:: TASK REQUIREMENTS ::
Lines from the one with "Select the AI wand tool in the sidebar" up to and including the one with "This screenshot has width=952, height=1232." are to be copied exactly from the records below, without their pictures.

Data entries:
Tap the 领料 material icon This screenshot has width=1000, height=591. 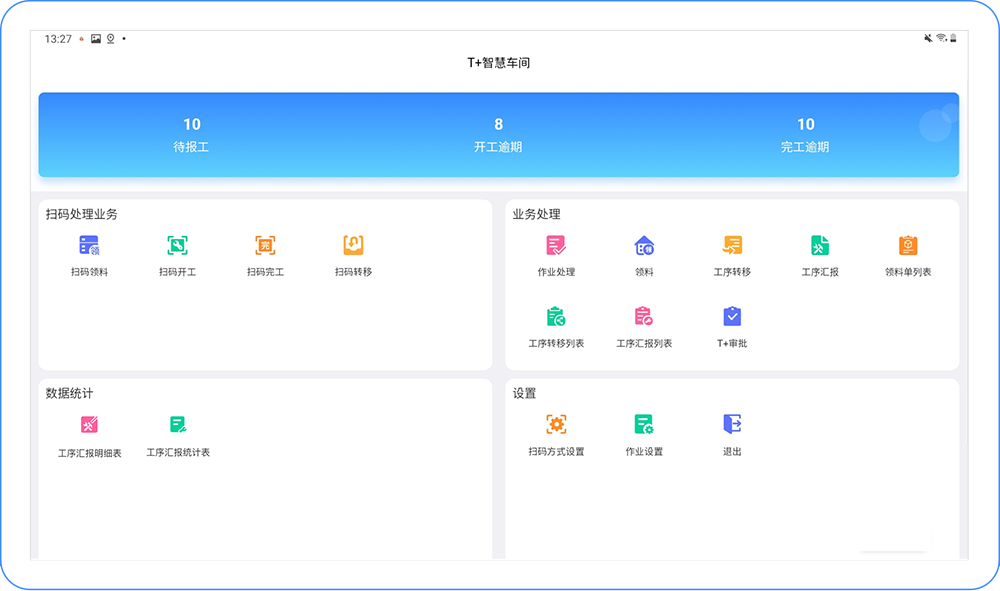(644, 246)
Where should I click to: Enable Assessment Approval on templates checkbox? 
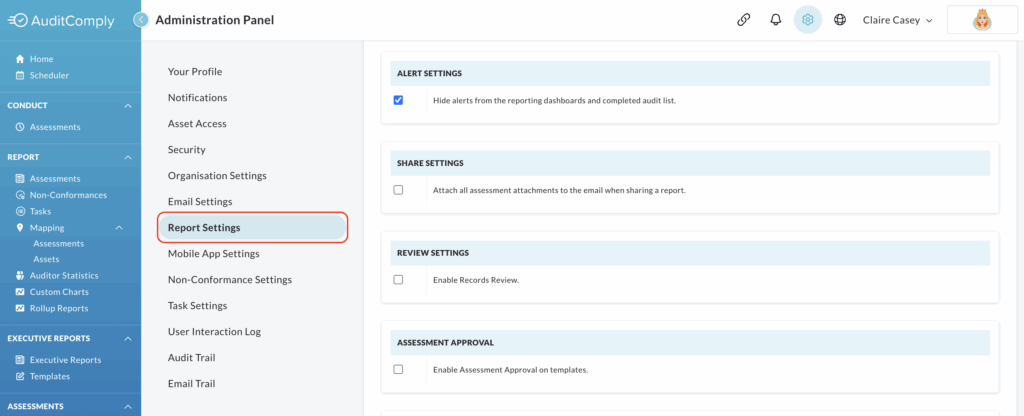click(398, 369)
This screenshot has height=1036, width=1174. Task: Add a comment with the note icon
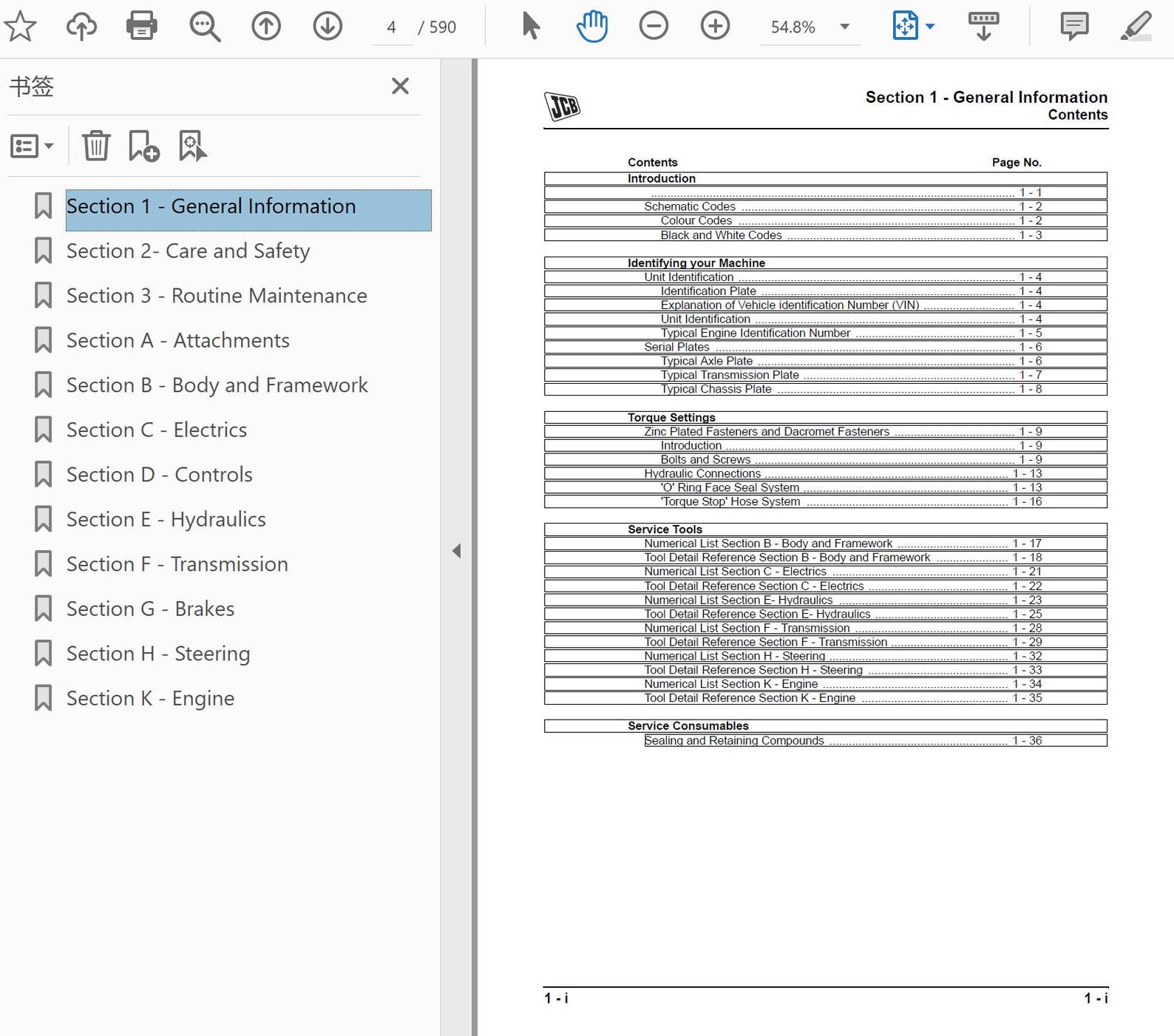(1074, 27)
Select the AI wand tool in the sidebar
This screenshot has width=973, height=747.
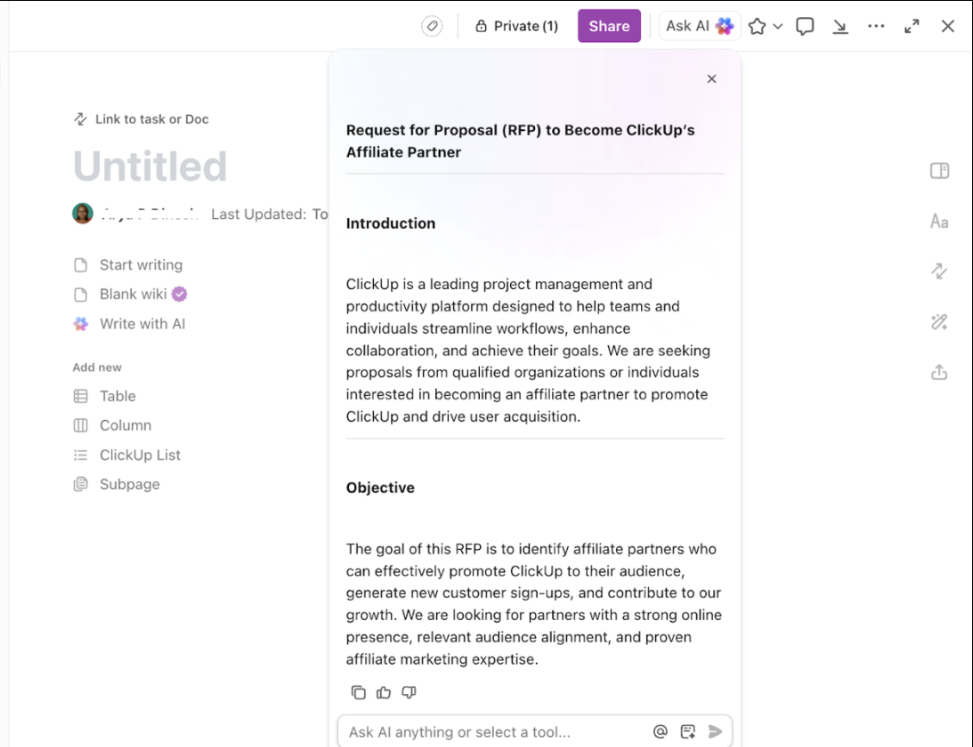(x=938, y=321)
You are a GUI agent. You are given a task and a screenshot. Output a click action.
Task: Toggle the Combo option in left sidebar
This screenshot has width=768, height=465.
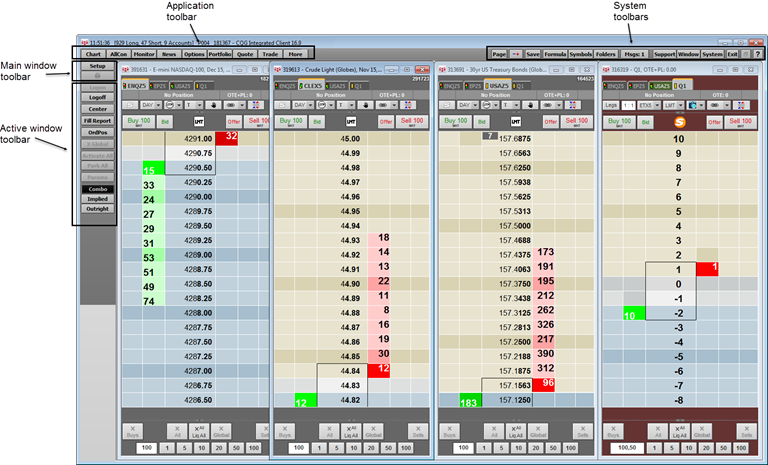tap(97, 188)
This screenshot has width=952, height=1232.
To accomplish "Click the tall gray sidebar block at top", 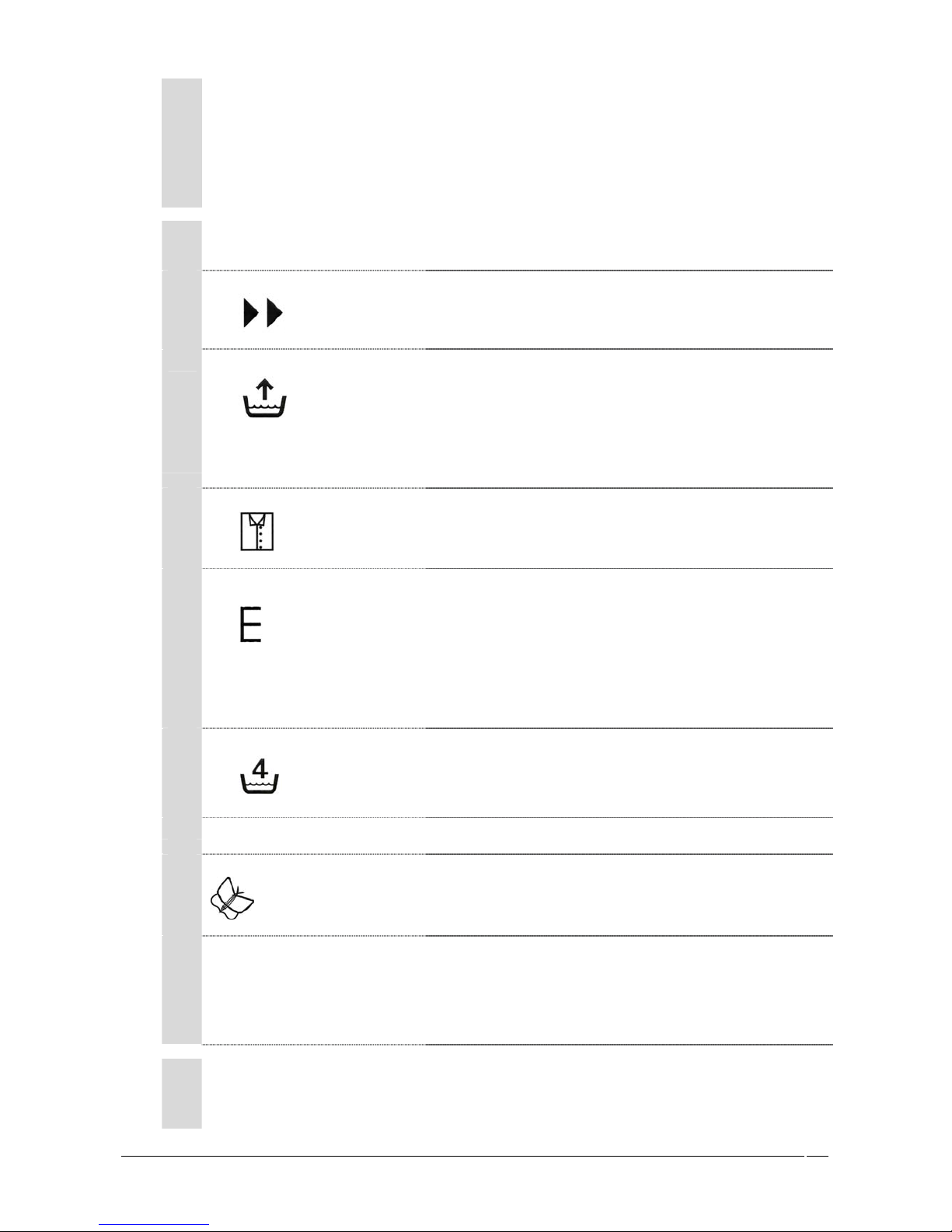I will pos(182,143).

:: EXERCISE OUTPUT ::
Select the AI wand tool in the sidebar
This screenshot has width=973, height=747.
(x=938, y=321)
You are a GUI agent. You are given a task and a screenshot. Output a click action.
Task: Toggle the Combo option in left sidebar
This screenshot has width=768, height=465.
tap(97, 188)
This screenshot has width=952, height=1232.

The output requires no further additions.